Aufgabenstellung. Ziehe aus den folgenden Daten jede Zeile heraus, die die Zeichenfolge „Toggle“ enthält. Achte dabei auf Groß- und Kleinschreibung.

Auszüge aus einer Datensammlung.
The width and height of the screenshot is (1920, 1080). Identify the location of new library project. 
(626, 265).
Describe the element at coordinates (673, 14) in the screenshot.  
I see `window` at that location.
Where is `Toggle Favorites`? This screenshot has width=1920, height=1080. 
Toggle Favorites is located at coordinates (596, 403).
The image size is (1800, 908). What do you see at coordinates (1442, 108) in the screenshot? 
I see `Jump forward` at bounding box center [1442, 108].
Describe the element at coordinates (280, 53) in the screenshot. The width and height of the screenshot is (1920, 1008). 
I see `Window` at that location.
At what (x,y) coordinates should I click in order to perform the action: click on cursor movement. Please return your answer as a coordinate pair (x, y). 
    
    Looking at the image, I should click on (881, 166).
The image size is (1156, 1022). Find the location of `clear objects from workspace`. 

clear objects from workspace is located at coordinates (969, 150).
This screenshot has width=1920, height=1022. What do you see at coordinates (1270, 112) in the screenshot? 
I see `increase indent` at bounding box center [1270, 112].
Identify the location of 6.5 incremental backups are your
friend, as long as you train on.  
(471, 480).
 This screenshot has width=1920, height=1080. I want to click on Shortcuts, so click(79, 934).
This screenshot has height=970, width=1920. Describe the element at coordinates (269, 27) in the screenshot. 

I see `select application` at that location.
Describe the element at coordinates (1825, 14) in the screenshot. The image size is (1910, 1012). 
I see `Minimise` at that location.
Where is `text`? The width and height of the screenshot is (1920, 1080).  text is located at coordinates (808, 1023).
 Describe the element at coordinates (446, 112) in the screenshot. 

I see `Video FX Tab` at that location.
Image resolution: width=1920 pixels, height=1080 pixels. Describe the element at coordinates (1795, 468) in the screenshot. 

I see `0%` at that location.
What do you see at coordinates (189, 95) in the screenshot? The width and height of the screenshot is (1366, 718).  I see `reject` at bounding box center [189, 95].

Lösung.
Where is `Toggle Favorites`? This screenshot has width=1920, height=1080. 
Toggle Favorites is located at coordinates (596, 403).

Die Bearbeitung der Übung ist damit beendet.